David Saltzberg, Ph.D. (b. 1967) is an astroparticle physicist and the science consultant for the CBS television situation-comedy, The Big Bang Theory, checking scripts and meeting with the producers, writers, actors, set decorators, prop masters, costume designers etc. to help ensure scientific accuracy. He also writes a blog, The Big Blog Theory, that explains the science behind each episode.
Career
David Saltzberg is a Professor of Physics and Astronomy at the University of California, Los Angeles (UCLA). He received a bachelor's degree in Physics in 1989 from Princeton University where he worked in the Princeton Cyclotron.
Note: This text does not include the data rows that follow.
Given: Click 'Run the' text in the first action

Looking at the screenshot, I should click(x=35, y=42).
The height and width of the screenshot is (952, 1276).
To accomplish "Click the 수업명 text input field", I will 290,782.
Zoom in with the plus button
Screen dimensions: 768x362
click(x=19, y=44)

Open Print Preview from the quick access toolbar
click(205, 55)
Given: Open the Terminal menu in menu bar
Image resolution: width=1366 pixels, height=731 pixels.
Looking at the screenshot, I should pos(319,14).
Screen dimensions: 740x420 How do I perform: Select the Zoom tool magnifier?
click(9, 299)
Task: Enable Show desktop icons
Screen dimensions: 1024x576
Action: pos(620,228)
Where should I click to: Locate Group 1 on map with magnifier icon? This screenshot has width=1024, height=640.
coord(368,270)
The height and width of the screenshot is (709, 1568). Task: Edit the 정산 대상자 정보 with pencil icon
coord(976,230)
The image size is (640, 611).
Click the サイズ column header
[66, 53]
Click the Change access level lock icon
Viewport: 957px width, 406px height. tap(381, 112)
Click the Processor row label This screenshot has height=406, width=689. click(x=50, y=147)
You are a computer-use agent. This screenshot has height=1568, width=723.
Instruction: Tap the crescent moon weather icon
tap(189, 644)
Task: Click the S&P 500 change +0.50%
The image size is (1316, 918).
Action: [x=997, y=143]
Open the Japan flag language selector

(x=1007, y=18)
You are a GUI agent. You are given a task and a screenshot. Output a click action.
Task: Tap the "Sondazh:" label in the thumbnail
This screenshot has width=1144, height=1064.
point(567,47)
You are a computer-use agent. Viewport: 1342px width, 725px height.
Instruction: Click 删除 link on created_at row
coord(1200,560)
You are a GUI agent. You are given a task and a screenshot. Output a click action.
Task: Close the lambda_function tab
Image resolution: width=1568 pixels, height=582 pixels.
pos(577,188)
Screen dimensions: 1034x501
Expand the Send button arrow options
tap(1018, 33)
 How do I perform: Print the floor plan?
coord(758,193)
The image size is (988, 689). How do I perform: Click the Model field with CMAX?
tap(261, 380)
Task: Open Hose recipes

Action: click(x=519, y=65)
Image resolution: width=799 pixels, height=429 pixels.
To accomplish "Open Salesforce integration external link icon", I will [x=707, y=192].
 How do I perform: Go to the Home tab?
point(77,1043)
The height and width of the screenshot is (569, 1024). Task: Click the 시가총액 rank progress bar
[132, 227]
He received his Ph.D. in Physics from the University of Chicago in 1994, where he measured the mass of the W boson at the Fermilab Tevatron and CDF detector. In 1995-97, he performed post-graduate work at CERN on the CHORUS experiment looking for ν μ to ν τ oscillations with a 1-ton photographic emulsion target. Saltzberg returned to the U.S. and CDF as a faculty member at UCLA where he and his group helped build the CDF Run-II detector at the Fermilab Tevatron. His group looks for signs of supersymmetry and measures exotic properties of the top quark. Saltzberg's current interests are high energy particle physics and high-energy neutrino astronomy, using radio detection techniques. He is currently working on the ANITA project, which recently completed three successful scientific balloon flights in Antarctica, and also collaborating with the CMS experiment at the Large Hadron Collider at CERN.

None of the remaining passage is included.